- “We explore first-person sensing through a wearable camera and Intertial Measurement Units (IMUs) for temporally segmenting human motion into actions and performing activity classification in the context of cooking and recipe preparation in a natural environment.”
- Try:
- Gaussian Mixture Models
- HMMs
- K-NN
- Also try unsupervised methods so that annotation isn’t necessary
- Large number of references to prior work
- The IMUs used here are set up as:
- 5 on the wrist
- <5?> on ankles
- 1 on waist
- And then there is head-cam
- There is ambiguity in how to label what is going, especially because people did the same task differently.
- Also huge partial observability (even in terms of what is in view of the camera)
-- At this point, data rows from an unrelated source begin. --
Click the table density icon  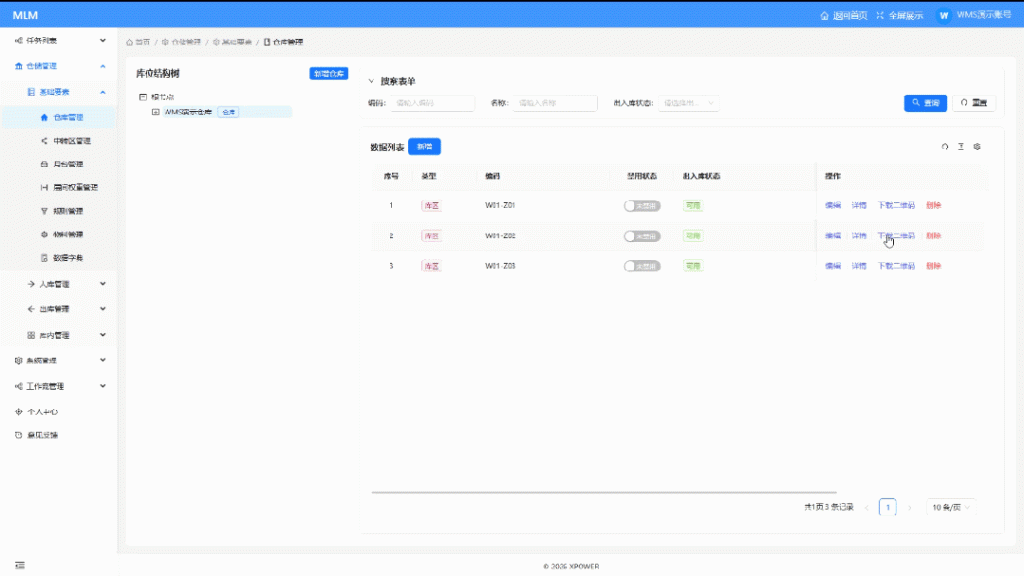click(961, 147)
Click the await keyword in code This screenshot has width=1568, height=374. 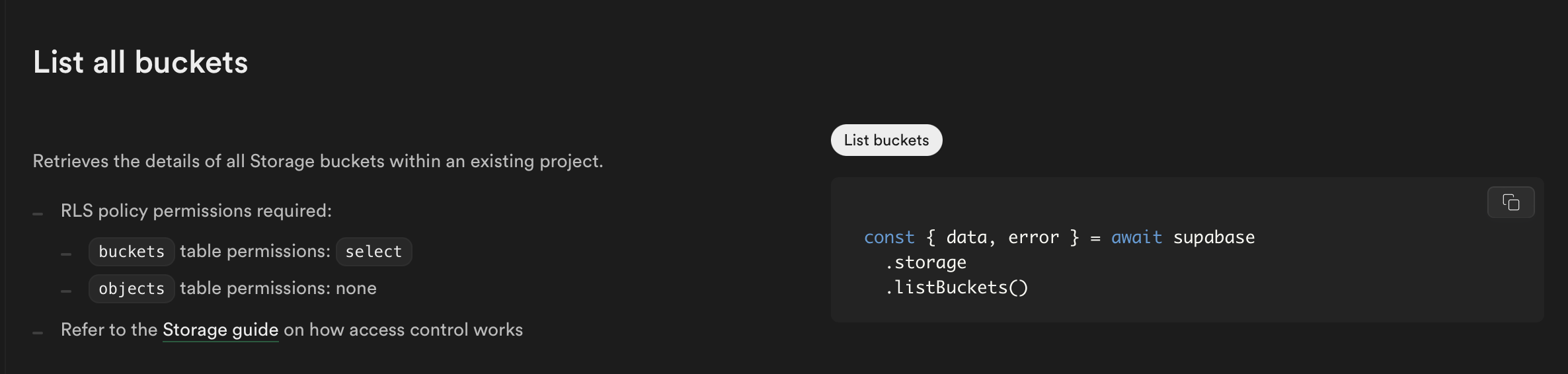(x=1136, y=237)
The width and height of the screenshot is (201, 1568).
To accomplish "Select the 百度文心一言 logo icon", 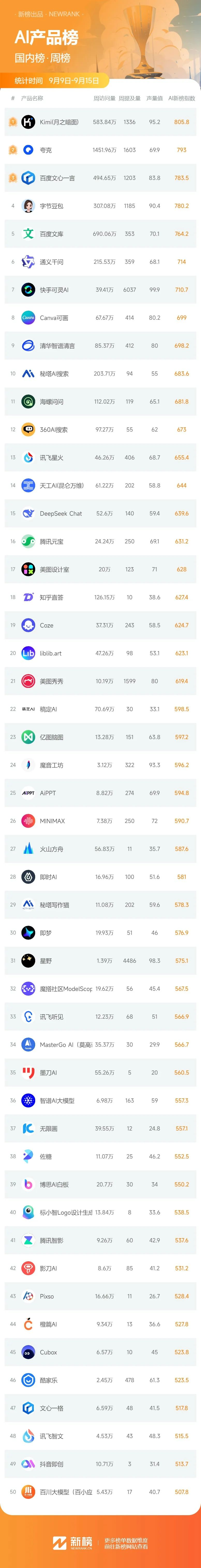I will tap(28, 178).
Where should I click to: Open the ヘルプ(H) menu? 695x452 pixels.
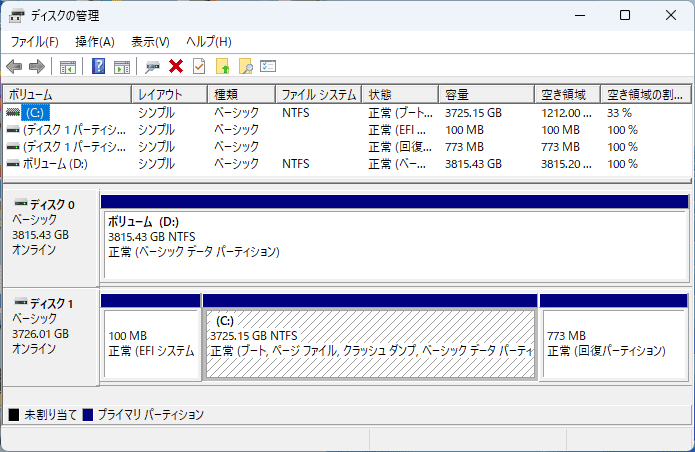click(209, 42)
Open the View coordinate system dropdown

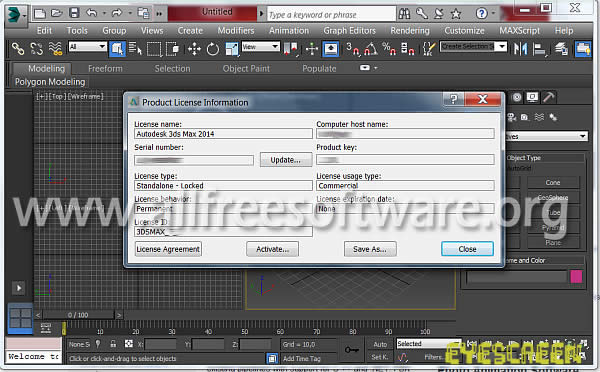[261, 47]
- Action clauses are distinct per recipe (at least partially), 29 clauses for brownies
- For unsupervised segmentation, they try PCA, then cluster that
- Performance is about 70% correct with this method
- These features can also be used to try and classify what recipe is being made
- Recipe classification is perfect on the small dataset when using data from IMUs
- Tried unsupervised clustering of IMU data with HMM but it came up with garbage
- They then merge video and IMU data <but its not totally clear how they accomplish this in terms of representation> again, run through PCA and HMM
- Recipe classification with this method was ~93%, so just using IMUs is better
- Then they move onto supervised, with annotation
- ~80% of frames annotated, “stirring the mix” takes up about 25% of labeled frames
- They trained only on frames where annotation was available
- Then do classification with supervised HMM (poor classification~ 10%) and k-NN (much better at ~60%)
- They argue perf of k-NN is from high D data <not sure why that is a good argument though>